#### [TASK LIST]
A. Answer these questions from the biography of Maulana Hamdullah Jan below:
(i) In what year did he complete his Hadith studies?
(ii) On which party's ticket did he contest the 1970 general elections?
(iii) Where was he buried?
B. Extend the biography of Maulana Hamdullah Jan below, picking up after its last sentence.

#### [DOCUMENT SECTION]
┄┄┄┄┄┄┄┄┄┄

Maulana Hamdullah Jan Dagai aka Dagai Baba Ji (born; 1909 - 12 January 2019) was a Pakistani Islamic scholar and politician. He was a student of Muhammad Zakariyya al-Kandhlawi and Hussain Ahmad Madani. He was born in 1909 in Dagai, a village in Swabi District. He studied at Darul Uloom Deoband and Mazahirul Uloom Saharanpur. He died on 12 January 2019, at the age of 110.

Education 
He received his early education from his father Allama Abdul Hakim and uncle Maulana Siddique. After that he studied at Darul Uloom Deoband for some time but spent the last three years of his student life in Mazahir Uloom Saharanpur and from there he completed the Hadith studies in 1947.

Political career 
He participated in the 1970 general elections  on the ticket of Jamiat Ulema-e-Islam and the 1988 general elections on the platform of the Islami Jamhoori Ittehad but was unsuccessful.

Death and legacy
Maulana Hamdullah Jan was buried in his ancestral graveyard. Funeral prayers were attended by millions of his students, devotees, leaders of political parties, workers, and citizens.

┄┄┄┄┄┄┄┄┄┄

#### [EXTRACTED RECORDS]
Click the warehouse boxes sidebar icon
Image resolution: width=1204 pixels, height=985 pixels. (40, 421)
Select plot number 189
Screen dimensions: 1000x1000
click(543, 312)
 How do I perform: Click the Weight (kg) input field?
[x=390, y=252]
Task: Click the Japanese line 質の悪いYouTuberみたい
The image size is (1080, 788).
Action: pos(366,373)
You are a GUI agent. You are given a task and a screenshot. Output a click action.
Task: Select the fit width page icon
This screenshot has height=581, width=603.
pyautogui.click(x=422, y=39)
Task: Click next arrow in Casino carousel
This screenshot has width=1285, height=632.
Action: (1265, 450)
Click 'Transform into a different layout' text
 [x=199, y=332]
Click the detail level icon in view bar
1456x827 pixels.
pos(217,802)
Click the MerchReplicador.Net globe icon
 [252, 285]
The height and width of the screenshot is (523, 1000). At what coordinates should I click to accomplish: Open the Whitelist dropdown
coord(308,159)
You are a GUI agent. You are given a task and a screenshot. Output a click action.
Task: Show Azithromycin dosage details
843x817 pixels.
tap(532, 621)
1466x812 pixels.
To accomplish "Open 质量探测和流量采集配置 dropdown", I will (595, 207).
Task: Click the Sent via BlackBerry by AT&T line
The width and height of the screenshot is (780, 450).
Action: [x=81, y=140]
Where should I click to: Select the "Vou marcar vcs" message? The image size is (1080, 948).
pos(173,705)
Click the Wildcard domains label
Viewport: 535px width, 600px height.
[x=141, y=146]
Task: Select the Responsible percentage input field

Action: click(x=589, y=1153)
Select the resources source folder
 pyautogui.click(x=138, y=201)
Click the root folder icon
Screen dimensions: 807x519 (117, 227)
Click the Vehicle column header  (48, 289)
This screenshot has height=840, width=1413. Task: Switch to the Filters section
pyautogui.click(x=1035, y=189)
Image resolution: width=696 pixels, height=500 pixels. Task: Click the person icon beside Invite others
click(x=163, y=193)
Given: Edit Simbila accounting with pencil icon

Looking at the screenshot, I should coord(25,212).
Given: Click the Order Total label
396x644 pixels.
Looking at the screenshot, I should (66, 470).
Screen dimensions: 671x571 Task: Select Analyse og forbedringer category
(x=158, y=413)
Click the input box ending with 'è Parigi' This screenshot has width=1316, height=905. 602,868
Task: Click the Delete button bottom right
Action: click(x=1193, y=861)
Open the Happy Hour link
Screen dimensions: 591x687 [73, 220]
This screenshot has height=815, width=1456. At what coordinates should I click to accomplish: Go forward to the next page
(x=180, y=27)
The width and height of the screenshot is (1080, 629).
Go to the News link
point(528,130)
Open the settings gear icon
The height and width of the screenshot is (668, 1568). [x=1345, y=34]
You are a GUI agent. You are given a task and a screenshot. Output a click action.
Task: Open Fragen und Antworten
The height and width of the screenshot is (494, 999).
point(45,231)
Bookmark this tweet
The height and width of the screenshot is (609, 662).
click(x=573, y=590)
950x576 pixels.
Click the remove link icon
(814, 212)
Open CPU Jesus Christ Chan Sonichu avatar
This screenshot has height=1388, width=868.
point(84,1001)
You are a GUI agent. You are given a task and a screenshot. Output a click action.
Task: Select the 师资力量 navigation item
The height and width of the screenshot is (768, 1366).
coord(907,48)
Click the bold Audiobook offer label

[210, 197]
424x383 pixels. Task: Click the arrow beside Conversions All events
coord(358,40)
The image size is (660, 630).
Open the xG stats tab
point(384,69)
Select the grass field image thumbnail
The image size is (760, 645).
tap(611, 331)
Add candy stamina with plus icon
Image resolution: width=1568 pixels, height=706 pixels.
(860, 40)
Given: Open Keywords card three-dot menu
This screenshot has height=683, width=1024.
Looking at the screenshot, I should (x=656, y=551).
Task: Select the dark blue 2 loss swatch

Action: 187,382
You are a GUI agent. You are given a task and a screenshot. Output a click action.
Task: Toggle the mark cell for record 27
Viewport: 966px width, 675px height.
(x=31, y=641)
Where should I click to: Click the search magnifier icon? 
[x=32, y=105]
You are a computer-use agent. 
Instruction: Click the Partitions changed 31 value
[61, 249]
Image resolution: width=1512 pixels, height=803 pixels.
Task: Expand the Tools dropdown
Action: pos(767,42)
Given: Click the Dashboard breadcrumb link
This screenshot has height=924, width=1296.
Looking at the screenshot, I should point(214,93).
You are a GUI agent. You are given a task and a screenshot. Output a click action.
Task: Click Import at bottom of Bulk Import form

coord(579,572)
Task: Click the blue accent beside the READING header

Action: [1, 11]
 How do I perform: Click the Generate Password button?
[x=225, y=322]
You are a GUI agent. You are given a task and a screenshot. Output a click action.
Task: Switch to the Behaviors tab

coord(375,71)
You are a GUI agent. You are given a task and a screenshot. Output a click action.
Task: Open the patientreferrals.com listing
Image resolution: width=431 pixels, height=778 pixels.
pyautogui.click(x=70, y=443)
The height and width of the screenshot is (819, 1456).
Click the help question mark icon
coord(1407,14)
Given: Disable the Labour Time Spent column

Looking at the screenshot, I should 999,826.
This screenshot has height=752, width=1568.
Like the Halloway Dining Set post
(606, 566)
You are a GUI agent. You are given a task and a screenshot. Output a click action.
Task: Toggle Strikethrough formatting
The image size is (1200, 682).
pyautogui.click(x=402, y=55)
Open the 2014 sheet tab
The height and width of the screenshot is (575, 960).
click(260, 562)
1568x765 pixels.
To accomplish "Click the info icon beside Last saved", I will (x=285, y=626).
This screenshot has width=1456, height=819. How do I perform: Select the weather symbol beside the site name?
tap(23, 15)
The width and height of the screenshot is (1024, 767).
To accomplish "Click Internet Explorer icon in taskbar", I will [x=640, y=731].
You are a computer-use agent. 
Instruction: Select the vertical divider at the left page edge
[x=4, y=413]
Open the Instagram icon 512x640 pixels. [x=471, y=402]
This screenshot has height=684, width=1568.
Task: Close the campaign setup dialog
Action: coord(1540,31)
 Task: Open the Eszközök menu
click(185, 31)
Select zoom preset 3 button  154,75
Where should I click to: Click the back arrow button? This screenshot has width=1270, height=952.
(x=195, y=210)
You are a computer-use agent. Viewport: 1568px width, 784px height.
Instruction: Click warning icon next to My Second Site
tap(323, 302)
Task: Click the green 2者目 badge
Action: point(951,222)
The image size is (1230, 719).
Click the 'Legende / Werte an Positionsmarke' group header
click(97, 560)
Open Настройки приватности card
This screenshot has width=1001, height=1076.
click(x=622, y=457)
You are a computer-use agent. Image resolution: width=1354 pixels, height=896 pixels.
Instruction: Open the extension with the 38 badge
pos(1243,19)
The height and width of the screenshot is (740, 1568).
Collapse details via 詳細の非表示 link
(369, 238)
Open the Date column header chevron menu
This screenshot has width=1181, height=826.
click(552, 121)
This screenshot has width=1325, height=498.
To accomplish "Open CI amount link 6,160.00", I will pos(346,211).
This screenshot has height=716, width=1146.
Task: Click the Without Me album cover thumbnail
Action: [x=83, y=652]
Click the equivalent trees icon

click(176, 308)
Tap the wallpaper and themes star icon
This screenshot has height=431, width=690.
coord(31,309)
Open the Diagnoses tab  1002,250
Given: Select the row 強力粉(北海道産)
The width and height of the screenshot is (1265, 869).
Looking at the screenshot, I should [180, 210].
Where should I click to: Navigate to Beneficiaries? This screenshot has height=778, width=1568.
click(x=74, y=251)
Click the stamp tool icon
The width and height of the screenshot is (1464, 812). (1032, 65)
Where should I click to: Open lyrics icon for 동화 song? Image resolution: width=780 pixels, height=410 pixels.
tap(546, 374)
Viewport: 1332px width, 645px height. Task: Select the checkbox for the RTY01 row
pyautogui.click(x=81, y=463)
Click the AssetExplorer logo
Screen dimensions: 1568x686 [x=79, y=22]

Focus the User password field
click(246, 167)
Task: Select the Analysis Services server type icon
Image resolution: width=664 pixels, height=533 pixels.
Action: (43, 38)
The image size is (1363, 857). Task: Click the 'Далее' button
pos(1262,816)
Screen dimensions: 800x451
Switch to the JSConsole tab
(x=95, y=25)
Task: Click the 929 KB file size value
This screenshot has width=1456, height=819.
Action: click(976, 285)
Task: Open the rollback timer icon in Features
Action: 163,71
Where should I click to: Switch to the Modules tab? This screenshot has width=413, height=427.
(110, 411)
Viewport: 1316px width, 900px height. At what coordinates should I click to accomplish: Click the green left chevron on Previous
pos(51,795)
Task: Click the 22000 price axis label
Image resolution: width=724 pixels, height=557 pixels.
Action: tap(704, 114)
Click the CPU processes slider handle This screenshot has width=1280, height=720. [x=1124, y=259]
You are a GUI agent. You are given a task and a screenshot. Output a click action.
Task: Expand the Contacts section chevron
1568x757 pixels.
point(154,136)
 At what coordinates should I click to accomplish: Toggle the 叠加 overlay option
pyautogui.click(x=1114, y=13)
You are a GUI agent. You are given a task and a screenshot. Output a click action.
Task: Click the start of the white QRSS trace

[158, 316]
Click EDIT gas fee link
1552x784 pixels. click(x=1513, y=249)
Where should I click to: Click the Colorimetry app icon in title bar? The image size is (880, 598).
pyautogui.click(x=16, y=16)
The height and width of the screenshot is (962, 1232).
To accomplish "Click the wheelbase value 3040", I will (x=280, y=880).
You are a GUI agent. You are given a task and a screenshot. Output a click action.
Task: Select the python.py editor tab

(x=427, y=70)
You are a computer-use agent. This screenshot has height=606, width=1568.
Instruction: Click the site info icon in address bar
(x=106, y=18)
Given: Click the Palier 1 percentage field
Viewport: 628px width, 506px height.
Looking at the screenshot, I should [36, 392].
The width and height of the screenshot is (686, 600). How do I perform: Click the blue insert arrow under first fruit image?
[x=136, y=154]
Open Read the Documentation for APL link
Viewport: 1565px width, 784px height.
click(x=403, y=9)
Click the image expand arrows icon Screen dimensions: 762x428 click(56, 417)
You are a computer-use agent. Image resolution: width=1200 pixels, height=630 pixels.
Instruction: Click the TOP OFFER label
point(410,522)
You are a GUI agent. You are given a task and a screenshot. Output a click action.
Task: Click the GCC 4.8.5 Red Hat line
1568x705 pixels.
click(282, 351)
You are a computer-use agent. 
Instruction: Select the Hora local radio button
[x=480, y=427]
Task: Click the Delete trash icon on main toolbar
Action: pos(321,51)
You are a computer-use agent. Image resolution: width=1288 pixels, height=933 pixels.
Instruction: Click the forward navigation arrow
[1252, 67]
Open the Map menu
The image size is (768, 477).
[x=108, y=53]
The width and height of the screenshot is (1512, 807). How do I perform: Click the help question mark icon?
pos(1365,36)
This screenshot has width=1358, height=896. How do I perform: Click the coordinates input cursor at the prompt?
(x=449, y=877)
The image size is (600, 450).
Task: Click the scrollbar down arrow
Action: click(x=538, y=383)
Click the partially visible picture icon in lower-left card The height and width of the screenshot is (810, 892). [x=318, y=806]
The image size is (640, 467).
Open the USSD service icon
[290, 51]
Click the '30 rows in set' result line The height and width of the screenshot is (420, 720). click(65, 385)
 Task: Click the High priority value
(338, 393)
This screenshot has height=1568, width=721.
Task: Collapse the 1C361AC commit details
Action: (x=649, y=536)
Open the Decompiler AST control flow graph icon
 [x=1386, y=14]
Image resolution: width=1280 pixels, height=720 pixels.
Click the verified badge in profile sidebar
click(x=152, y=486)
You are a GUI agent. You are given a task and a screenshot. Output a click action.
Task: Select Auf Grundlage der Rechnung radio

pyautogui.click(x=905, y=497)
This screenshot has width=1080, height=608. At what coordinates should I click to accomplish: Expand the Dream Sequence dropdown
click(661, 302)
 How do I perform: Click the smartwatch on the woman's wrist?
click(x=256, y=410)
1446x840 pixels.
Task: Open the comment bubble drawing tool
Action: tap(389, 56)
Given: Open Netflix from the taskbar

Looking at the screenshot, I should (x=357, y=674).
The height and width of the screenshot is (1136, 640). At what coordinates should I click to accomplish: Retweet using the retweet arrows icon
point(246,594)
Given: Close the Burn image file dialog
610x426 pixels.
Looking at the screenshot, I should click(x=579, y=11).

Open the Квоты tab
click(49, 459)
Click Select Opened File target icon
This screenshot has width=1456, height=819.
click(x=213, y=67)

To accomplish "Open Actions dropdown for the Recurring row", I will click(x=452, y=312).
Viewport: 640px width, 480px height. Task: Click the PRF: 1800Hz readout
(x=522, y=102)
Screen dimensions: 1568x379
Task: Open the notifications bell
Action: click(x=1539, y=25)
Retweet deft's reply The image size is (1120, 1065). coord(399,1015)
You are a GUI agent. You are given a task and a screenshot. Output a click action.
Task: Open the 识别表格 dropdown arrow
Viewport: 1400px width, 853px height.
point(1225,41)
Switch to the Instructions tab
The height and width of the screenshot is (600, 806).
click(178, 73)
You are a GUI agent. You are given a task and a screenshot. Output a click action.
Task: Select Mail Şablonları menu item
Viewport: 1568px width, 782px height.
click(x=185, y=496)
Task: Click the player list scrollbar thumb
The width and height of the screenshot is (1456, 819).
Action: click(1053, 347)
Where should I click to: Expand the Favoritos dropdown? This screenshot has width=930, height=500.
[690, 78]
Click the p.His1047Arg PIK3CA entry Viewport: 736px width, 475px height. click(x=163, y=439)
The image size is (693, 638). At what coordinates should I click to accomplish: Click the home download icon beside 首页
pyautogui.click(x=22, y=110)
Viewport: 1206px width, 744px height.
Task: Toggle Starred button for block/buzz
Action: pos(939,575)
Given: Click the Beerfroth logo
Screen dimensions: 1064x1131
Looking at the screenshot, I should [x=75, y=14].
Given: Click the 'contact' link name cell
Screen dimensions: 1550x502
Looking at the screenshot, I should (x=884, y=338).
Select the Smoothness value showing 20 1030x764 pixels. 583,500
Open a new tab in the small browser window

┄┄┄┄┄┄┄┄┄┄

#### [RESPONSES PER TASK]
A.
(i) 1947
(ii) Jamiat Ulema-e-Islam
(iii) In his ancestral graveyard

B.
Successors 
Maulana Hamdullah's son, Ashfaqullah Khan, was made his political successor and superintendent of the madrassa, another son, Dr. Inamullah as deputy successor, the eldest son, Maulana Lutfullah Jan, as Nazim-e-Ala Darul Uloom Mazharul Uloom, while grandson Maulana Asadullah Kaleem was the religious successor. Dastaar Bandi of the successors was done by JUI-F chief Maulana Fazlur Rehman, who arrived at his residence to offer condolences. Maulana Gul Naseeb Khan, provincial Ameer of JUI-F, Mufti Kifayatullah, Maulana Ata-ul-Haq Darwish, Sardar Hussain Babak of ANP, Senator and provincial Ameer of Jamaat-e-Islami Mushtaq Ahmad Khan, Maulana Aziz-ur-Rehman Hazarvi, Senator Maulana Ata-ur-Rehman, and other leaders were also present.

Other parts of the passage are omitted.